Natürlich brauchen wir keinen Hirnscanner, um Rassisten zu erkennen - WIR brauchen solche Scanner überhaupt nicht - aber die Rassisten-Story zeigt, wo die Reise hingehen soll. Andererseits habe ich die Hoffnung, daß die Subventionsmilliarden ohne bahnbrechende Ergebnisse bleiben werden. Wenn es um so viel Geld und Stellen geht, werden Resultate vorgetäuscht, geschönt, gefälscht oder frei erfunden, um sich auch bei ausbleibenden Fortschritten den eigenen Versorgungsposten zu sichern. Man muß sich ja schließlich nur auf dem Markt der Worte und Bilder bewähren, um an frisches Geld zu kommen.
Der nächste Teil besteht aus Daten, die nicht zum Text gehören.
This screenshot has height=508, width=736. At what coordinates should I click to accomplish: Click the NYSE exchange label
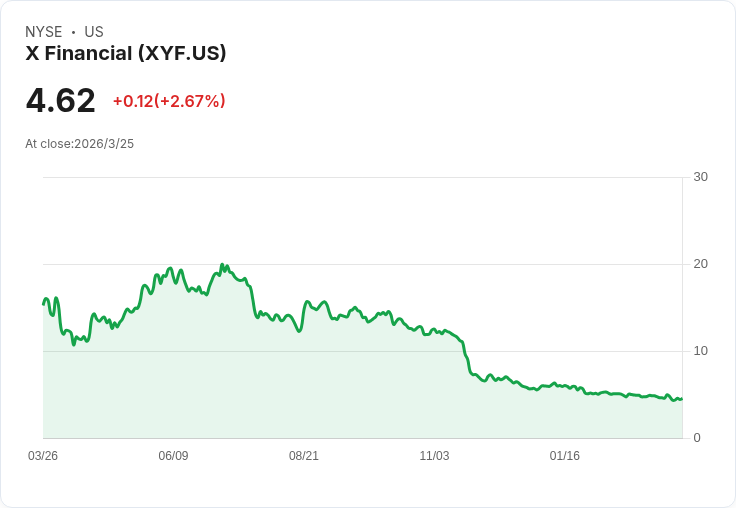[43, 32]
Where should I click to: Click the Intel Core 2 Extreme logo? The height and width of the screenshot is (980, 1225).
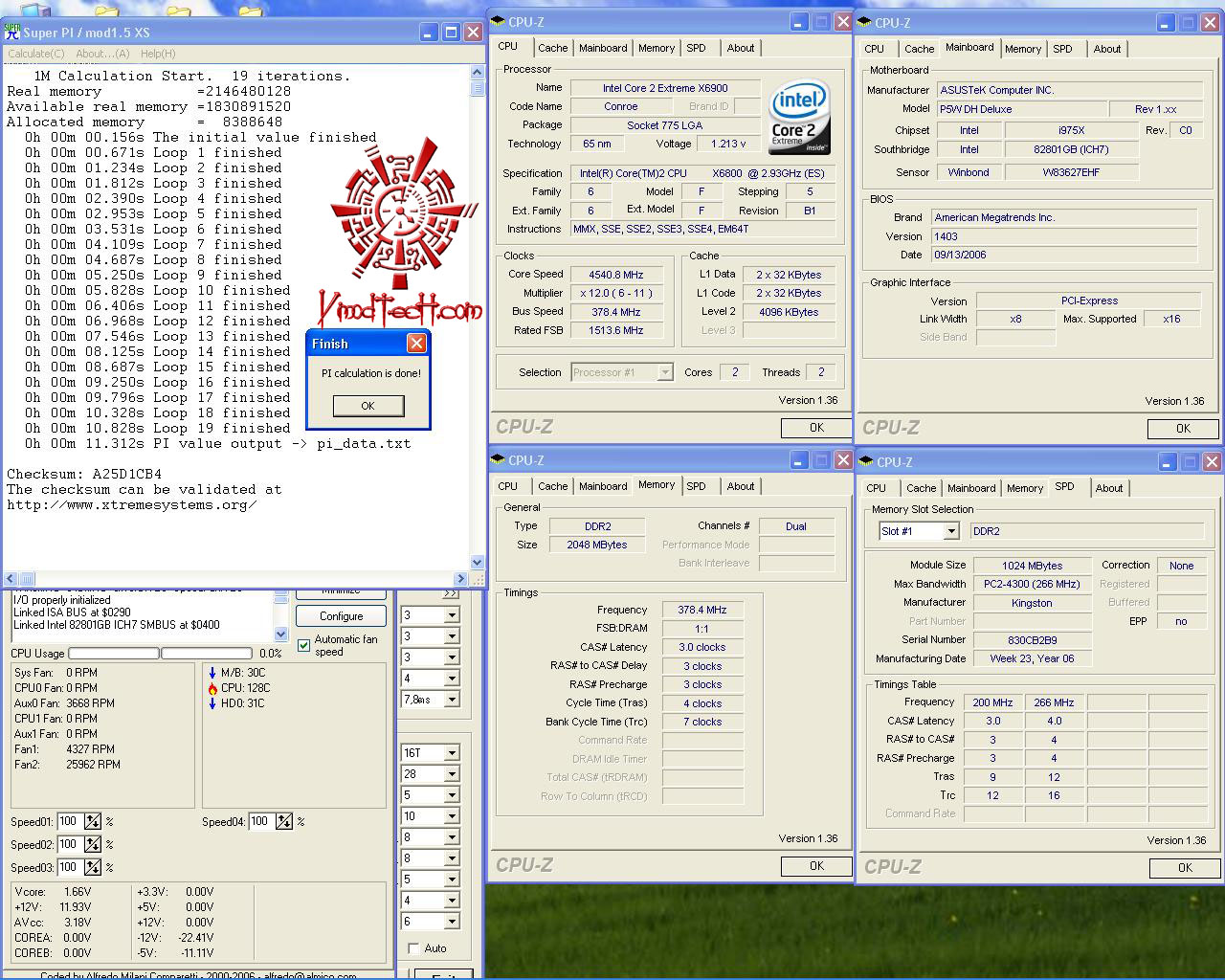799,117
Wie beim Sportdoping wird wohl kein Insider durch umfassende Überprüfungen oder Geständnisse den Spielverderber spielen wollen.
Weil jede Technologie, die gegen die Bürger einsetzbar ist, auch gegen die Bürger eingesetzt wird (bspw. Mautbrücken, Gentests, Handy als Peilgerät, computergestützte Psychotests usw.), ist mir Geldverschwendung jedoch lieber als ein wirklicher Durchbruch in der Hirnforschung. Sollen sich die Forscher doch ein angenehmes Leben machen, anstatt ein zusätzliches Herrschaftsinstrument zu entwickeln.